Aim of the exercise:
In the article on implicit gender bias, which journal published the new research?

>> Start Source

In a new age of fierce women empowerment and new norms of breaking barriers, the men have a lot of responsibility to uphold the path for women. Although men have started to neutralise gender roles all around the world, the ideology of men being superior to women remains to be deeply imbibed in everyone’s mind.
New research published in the Journal of Experimental Social Psychology found that nearly 75% of people surveyed in dozens of countries implicitly associate high levels of intelligence or “brilliance” with men more than women. Therefore, being a subject to implicit bias.
What is Implicit Bias?
An implicit bias associates with an unconscious belief or attitude toward any social group. Implicit biases are oftentimes reason that people attribute qualities or characteristics to all members of a particular group, generalising a particular group on the basis of notions unconsciously imbibed in them, also known as stereotyping.
Implicit biases operate almost entirely on an unconscious level, while explicit biases are intentional and controllable.
While people might not believe to be biased consciously, the reality is that everyone engages in the stereotypical notions, whether they want it or not. This reality does not promote the idea of one person having to be necessarily inclined to discriminate against other people. It means that everyone’s brain works in a way that it makes associations and generalisations without many explanations.
What does the study reveal?
The study revels that 75% of the total number of people interviewed, are subject to implicit bias towards women. The idea of men being more intelligent and capable than women is imprinted in the minds of people.
Although unconscious, implicit bias could play a role in why women are underrepresented in fields like science and technology, mathematics and engineering. But apart from this, it can stretch to other professions which include gender stereotypes like, sports, politics and business.
The co-author of the study and an associate professor in the department of psychology at New York University (NYU), Andrei Cimpian states, “If you swap out the stereotype about brilliance with other stereotypes, the same kind of mechanisms unfold in other domains where women are underrepresented,”

>> End Source
>> Start Data excerpt

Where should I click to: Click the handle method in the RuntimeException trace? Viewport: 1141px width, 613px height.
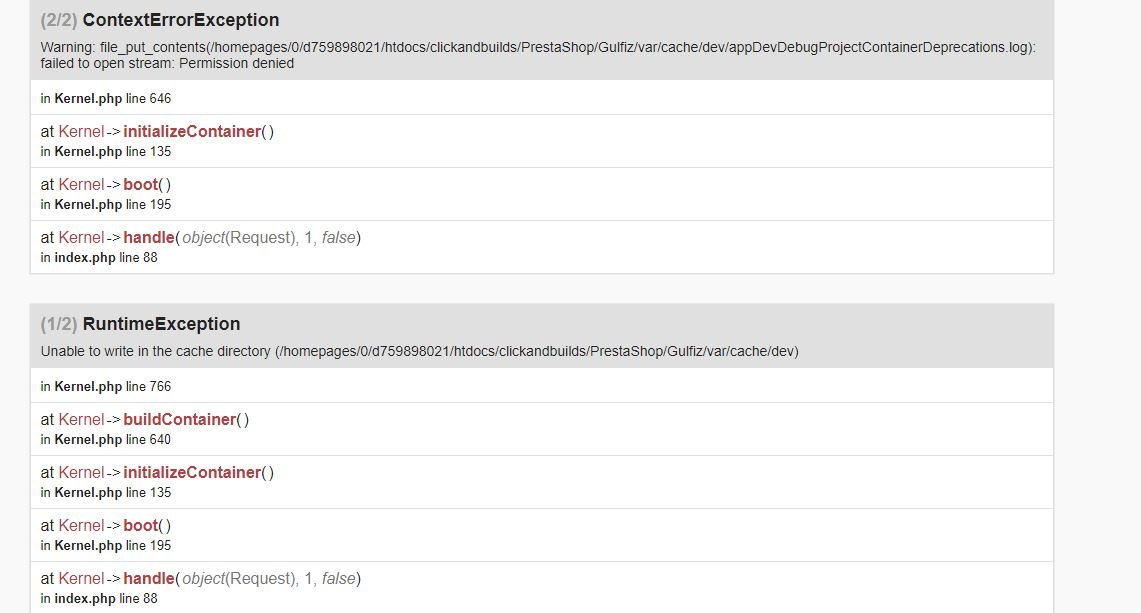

>> End Data excerpt

Solution to this exercise:
The Journal of Experimental Social Psychology.